**What is required**
Reproduce the part of the listing that opens with the line containing "This screenshot has" and closes with the line containing "[x=29, y=68]", swapping "eyedropper" for "paint bucket" and changing nothing else.

**Input rows**
___

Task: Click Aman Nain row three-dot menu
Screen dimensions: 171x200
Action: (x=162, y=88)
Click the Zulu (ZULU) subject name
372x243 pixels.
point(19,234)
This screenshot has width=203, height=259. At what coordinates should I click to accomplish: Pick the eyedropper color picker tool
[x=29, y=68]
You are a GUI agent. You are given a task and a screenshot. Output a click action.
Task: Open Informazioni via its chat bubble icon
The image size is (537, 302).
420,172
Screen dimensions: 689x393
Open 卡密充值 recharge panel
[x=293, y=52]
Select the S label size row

___

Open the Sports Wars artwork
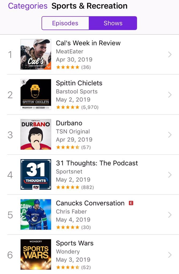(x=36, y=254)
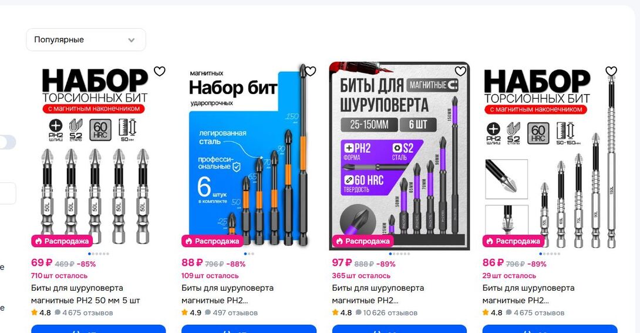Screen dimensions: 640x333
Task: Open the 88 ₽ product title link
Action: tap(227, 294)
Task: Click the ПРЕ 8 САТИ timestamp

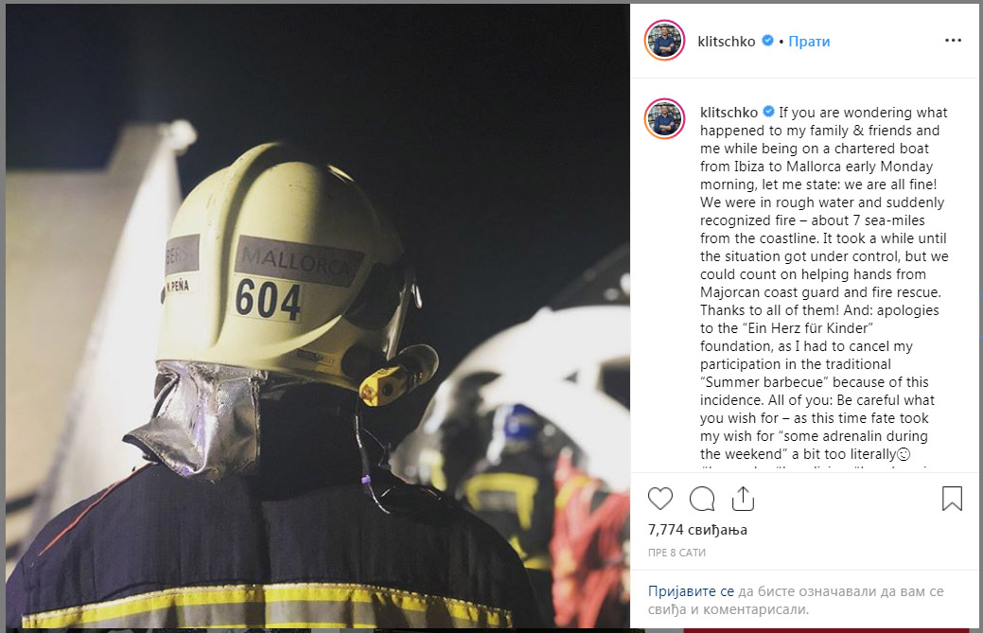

___

**Result for this exercise**
This screenshot has width=203, height=259. At what coordinates should I click to accomplish: Pick the paint bucket color picker tool
[x=29, y=68]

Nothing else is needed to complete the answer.